▶ _TASKS TO PERFORM_:
(A) The introduction to Carolyn Zonailo's poems calls one poem a poem of sorrow and protest about immigration at one remove. Which poem is it?
(B) Carry on the introduction to Carolyn Zonailo's poems from the point where it stops.

▶ _EXTRACT PROVIDED_:
---*---

The Taste of Giving: New &
Selected Poems, Introduction by Jean Mallinson,
Carolyn Zonailo is a lyric poet who is committed to poetry
as a way of discovering the world and the self. Her poetry is
an exploration of ways of being at home in a world which will
open itself to the self-and-world-discovering soul.
Through the particulars of locale
and family history, Zonailo renders her own vivid apprehension
of the issues raised by history at large. For her, the possibility
of fatalism, or of lying down under the boot of history, is never
a real choice.
In her heritage, women actively
made history–by bearing witness through resolute action.
Thus the example of her heritage precludes for this poet the choice
of passivity, freeing her poetry from the despair of premature
mourning over what history might have in store.
Zonailo's poems about her Doukhobor
heritage come early, as though they are establishing poems for
those that will come after. Although they celebrate deeply historical
acts and gestures, they bind the traditional into the modern through
the poet's perspective, which both claims the tradition, and establishes
her difference. "Polly" is a poem of sorrow and protest
about immigration at one remove: third generation looking back
to first; emigration, from one culture, one country, to another;
and also emigration, drastic and brutal, from one time period
to another. The poem "Heritage” displays the naked
bodies of the poet's female forebears as the word made flesh,
faith incarnate in the stripped bodies of the women who protest.

---*---

▶ _EXTRACTED MATERIAL_:

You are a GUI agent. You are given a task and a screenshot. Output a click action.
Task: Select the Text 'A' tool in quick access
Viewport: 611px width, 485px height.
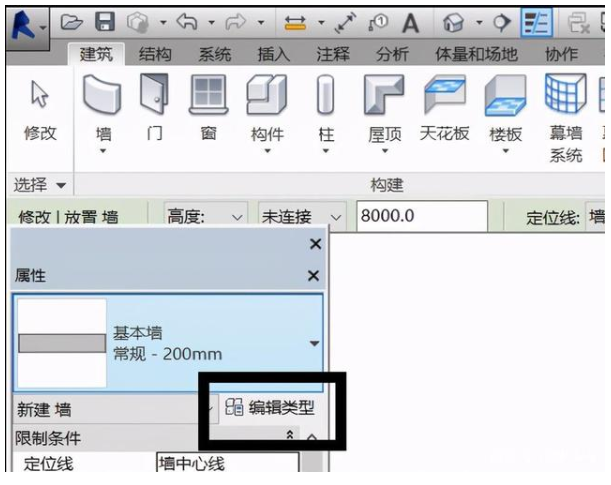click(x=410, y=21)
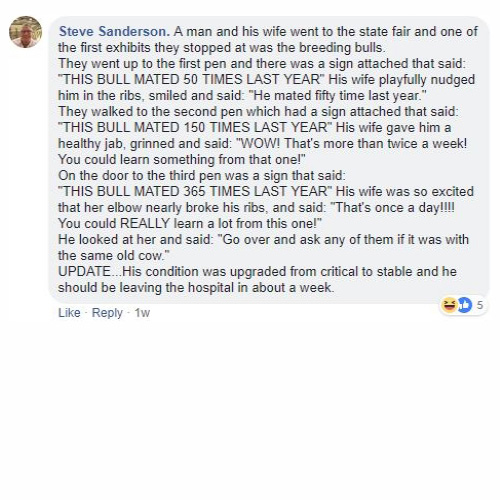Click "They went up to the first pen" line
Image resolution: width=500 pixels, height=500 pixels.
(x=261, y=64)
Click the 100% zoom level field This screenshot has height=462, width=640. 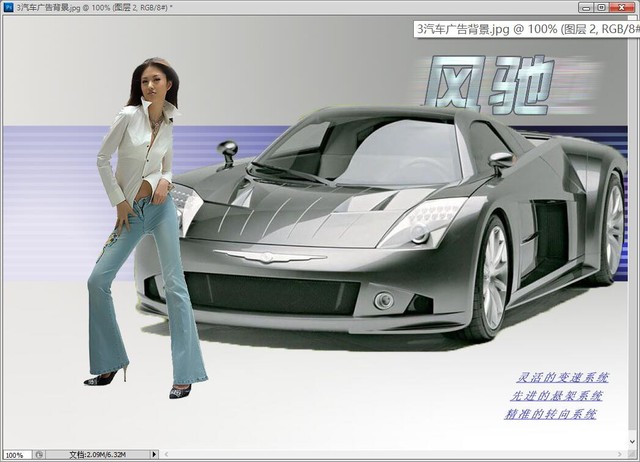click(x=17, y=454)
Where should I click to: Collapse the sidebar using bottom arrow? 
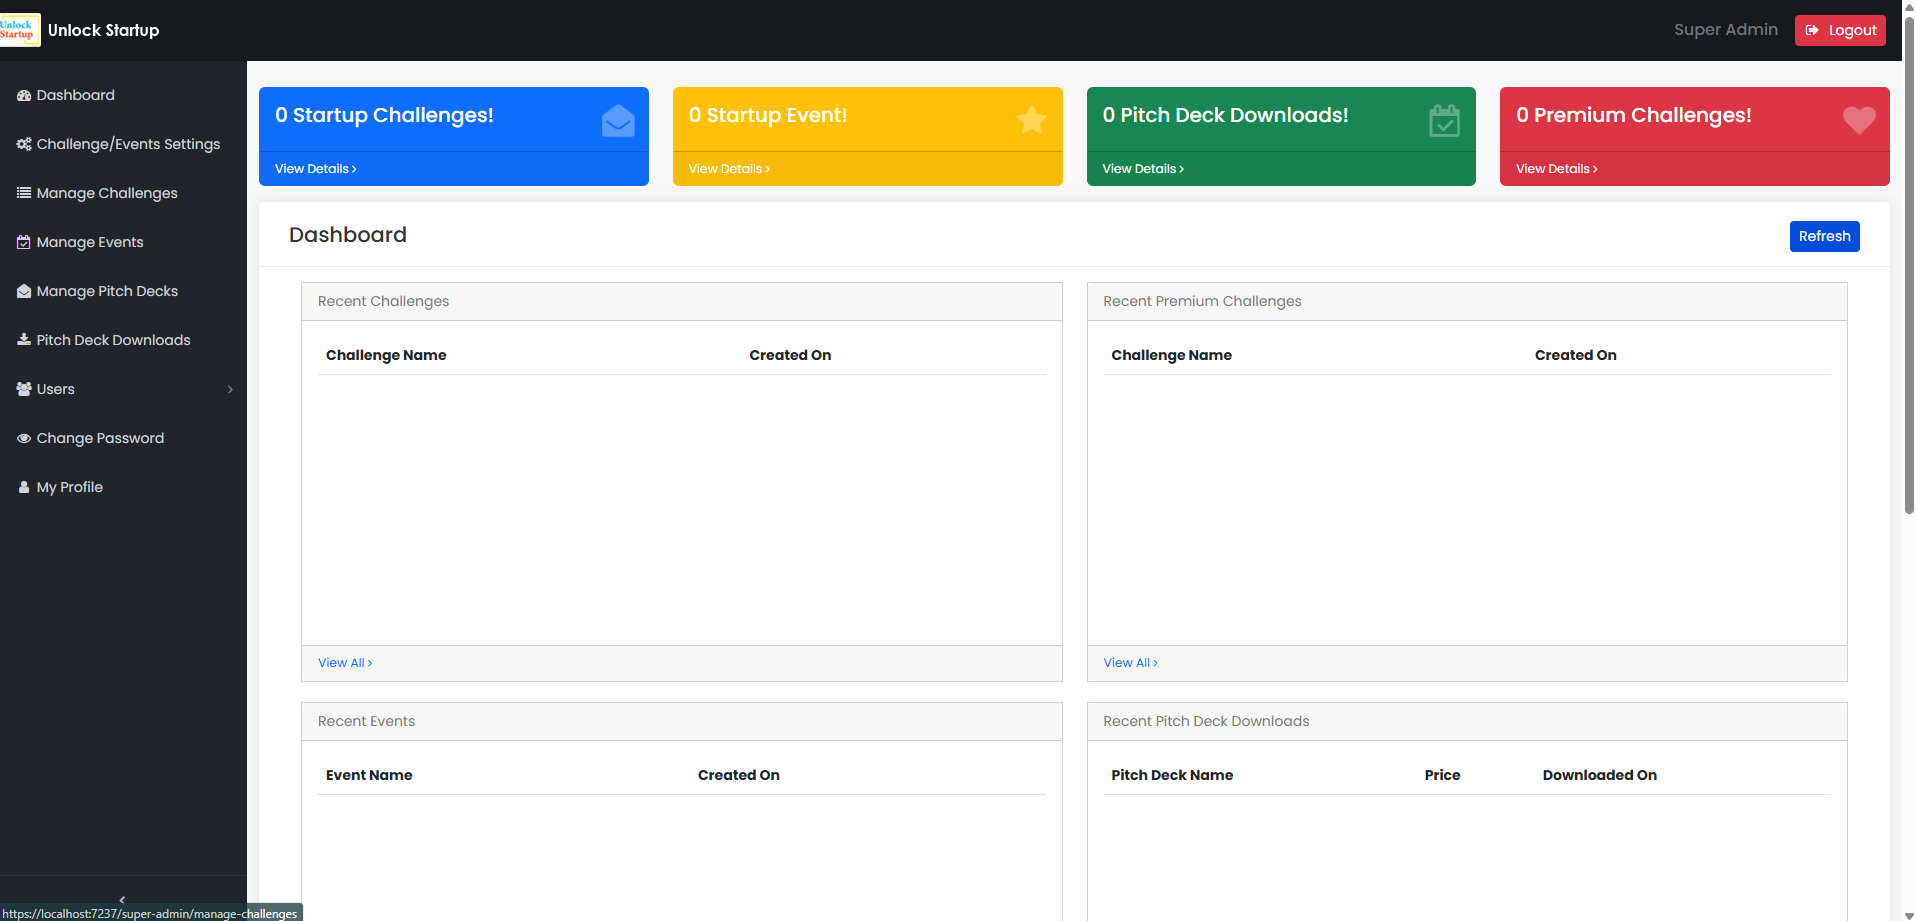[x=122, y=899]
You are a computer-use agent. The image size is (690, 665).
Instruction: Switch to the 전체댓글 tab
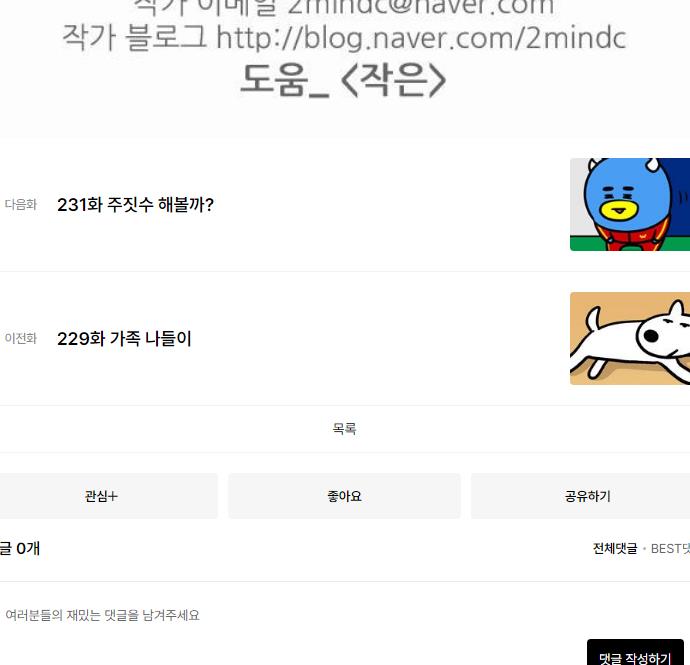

---*---

▶ _ANSWERS FOR THE TASKS_:
(A) "Polly"

(B)
"Arson Trial, Crown vs. the
People" spells out the tenants of Zonailo's aesthetic. The
women on trial perform "acts of belief"; their acts
become a model for Zonailo as a poet. Her longer poems enact "ritual
transformations"; her shorter poems are "rites of belief",
presented through images which, like the women's bodies in this
early poem, are emblems in which meaning has been made incarnate.
The most general base for lyric
poetry is the narrative of a life, considered by Zonailo not as
a pilgrimage toward understanding, but rather as a story into
which epiphanies may break at any moment. As a lyric poet, she
is concerned not with narrative per se, but with the lyric occasions
which it creates. What fascinates her is not sequence but metamorphosis;
not the static emblem, but the iconotropic image, which changes
while you look at it; not continuity in time, but time as an opportunity
For Zonailo, place is crucial—both
as a source of images and as a generator of new stories—because
places retain the traces of old narratives, and can elicit new
ones. For the personae who participate in Zonailo's poems and
who speak out of them, place becomes—without losing its
tactile and visual actuality—a geography of the spirit.
To find what Zonailo calls "a
mythic entrance into landscape" is to make landscape part
of the human story—to gather the images of landscape into
human meanings; and to open the self to the intimations which
landscape offers. Her sense of
landscape as numinous has been with her from the beginning. For
her, the experience of landscape and of personal occasion is mythological
in essence, not just in interpretation. In her work the immediate
and the mythological are conflated and perceived as two-fold—as
inseparably unified in the poem.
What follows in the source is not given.